How to Retrofit Your Home to Make It Warmer
A lot of older homes and plenty of newer ones are not exactly energy efficient, especially when it comes to heating and air conditioning. If your structure has settled over time or it was not well-built to begin with, you could have leaks throughout your home that allow outside air in and let the air you pay for escape through the cracks, increasing your consumption and cost while making it difficult to regulate your interior temperature. And if your insulation has deteriorated or it is sub-standard, you might also be feeling the chill during the long winter months. In this case you could be looking for ways to retrofit your home in order to boost energy-efficiency, lower utility bills, and most importantly, keep inhabitants warm despite a cold climate. Here are just a few options that could help you when it comes to determining which upgrades your home requires.
The place to begin is with a home energy audit. You can either call your power provider as some have technicians that are qualified to perform such assessments, or you can look for another service provider in your area to conduct the audit for you. Either way, you’ll end up with a comprehensive review of your home’s relative state of energy-efficiency that can tell you where waste is occurring. Common areas that suffer from energy loss include doors and windows, vents, pipes, and any other structures entering and exiting living areas, and even areas like seams around the baseboards. Of course, your walls, floors, and ceilings could also be problematic if you lack proper insulation. Once you have an assessment in hand you can start the retrofit process. Here are some projects that may end up on your to-do list when it comes to making your home warmer.
The easiest place to begin is with weather stripping around windows and doors. Even if they are properly seating initially, over time the settling of a home and the swelling and shrinking caused by temperature and humidity fluctuations can lead to leaks around the frames. Weather stripping is an easy and effective way to treat this problem. However, you might also want to upgrade your windows to double- or even triple-paned options to provide an extra barrier against the cold. The addition of seasonal storm windows might also work and they’re likely to cost you less than installing new windows all around.
You can also seal points of egress such as leaks around vents, pipes, and baseboards without undue hassle or expense. But the biggest task on your list of upgrades may come in the form of the insulation that resides in your attic, your basement, and inside your walls. Here there are a few options. If your basement and attic are unfinished, you should be able to easily install rolls of insulative batting or even modern spray foam insulation. In the attic you could also blow loose fill, although this is definitely the option that entails the most potential mess, especially if you think you’ll have to go up in the attic for any reason. As for walls, replacing the insulation is bound to be a nightmare no matter what because you’re going to have to open them in order to replace or add to the insulation you already have. In this case you should definitely upgrade to a long-term solution like spray foam that is less likely to settle or deteriorate over time.
Once you’ve done your retrofitting you’ll find that your home is able to retain a steady temperature with a lot less energy usage. But still, you could make a couple more upgrades to ensure the greatest possible energy efficiency. For one thing, you could replace your outdated furnace and AC unit with Energy-Star approved models.
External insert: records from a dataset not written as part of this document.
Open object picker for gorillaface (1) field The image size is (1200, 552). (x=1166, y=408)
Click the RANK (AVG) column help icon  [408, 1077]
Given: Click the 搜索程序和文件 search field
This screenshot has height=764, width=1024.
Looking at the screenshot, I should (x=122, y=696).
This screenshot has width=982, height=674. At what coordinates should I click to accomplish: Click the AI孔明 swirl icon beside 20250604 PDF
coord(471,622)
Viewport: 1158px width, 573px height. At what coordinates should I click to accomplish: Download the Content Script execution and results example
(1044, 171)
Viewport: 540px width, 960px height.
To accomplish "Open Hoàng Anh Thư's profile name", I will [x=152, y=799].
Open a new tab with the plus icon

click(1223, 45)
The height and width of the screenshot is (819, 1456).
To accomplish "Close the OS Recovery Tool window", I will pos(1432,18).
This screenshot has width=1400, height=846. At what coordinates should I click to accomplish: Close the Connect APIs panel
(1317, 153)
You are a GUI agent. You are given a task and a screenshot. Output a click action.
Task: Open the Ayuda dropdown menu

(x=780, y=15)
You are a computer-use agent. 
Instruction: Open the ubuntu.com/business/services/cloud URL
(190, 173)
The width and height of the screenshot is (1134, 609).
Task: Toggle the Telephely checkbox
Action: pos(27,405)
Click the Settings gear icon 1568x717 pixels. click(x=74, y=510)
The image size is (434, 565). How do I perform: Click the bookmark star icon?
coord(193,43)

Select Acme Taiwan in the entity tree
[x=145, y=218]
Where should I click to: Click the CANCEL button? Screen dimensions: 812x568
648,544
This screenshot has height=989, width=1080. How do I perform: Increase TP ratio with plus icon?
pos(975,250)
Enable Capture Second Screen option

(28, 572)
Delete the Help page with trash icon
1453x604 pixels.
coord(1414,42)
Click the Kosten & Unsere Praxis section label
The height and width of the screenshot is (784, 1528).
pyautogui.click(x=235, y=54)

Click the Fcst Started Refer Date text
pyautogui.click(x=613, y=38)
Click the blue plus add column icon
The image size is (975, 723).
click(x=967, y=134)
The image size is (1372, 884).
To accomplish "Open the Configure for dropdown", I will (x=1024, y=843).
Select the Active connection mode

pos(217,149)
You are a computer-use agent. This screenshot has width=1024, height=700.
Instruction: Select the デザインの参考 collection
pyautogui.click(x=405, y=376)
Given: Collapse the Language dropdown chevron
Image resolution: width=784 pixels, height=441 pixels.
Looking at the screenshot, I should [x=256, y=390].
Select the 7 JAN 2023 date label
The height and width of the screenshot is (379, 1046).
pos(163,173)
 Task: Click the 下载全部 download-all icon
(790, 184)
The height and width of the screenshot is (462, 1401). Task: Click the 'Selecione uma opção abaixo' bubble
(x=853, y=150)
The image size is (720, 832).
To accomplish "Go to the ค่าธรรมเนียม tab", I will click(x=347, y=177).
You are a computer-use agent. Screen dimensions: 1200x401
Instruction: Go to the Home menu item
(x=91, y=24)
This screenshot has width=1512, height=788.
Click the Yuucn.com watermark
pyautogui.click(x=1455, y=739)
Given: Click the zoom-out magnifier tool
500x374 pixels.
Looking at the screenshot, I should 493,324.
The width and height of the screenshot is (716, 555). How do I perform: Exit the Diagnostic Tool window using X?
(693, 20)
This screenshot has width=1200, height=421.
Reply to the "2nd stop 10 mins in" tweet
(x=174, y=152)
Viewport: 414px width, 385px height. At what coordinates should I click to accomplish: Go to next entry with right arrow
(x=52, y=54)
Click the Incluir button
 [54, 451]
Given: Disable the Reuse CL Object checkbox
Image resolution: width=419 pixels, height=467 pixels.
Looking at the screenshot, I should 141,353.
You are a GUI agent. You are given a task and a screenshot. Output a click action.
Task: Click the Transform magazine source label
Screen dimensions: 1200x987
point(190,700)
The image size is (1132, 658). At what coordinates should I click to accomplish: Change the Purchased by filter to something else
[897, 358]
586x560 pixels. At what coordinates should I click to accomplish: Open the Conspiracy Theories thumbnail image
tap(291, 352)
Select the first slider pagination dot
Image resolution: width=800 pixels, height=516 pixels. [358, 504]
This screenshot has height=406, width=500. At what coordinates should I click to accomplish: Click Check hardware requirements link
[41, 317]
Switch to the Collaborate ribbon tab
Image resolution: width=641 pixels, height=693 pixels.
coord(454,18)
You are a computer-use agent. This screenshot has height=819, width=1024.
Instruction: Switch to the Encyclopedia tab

And you could get rid of your dial thermostat in favor of a programmable model that offers digital accuracy and the ability to set a schedule. If you’re not sure which products are best, you’ll find that using an HVAC company that has earned the ACCA seal benefits you not only with superior service, but also with knowledge concerning the highest standards for energy efficiency. It’s a lot to think about, but when you’re beset by cold all winter long and your home offers no respite, it’s definitely time to call in the pros and retrofit your home for increased warmth and energy efficiency.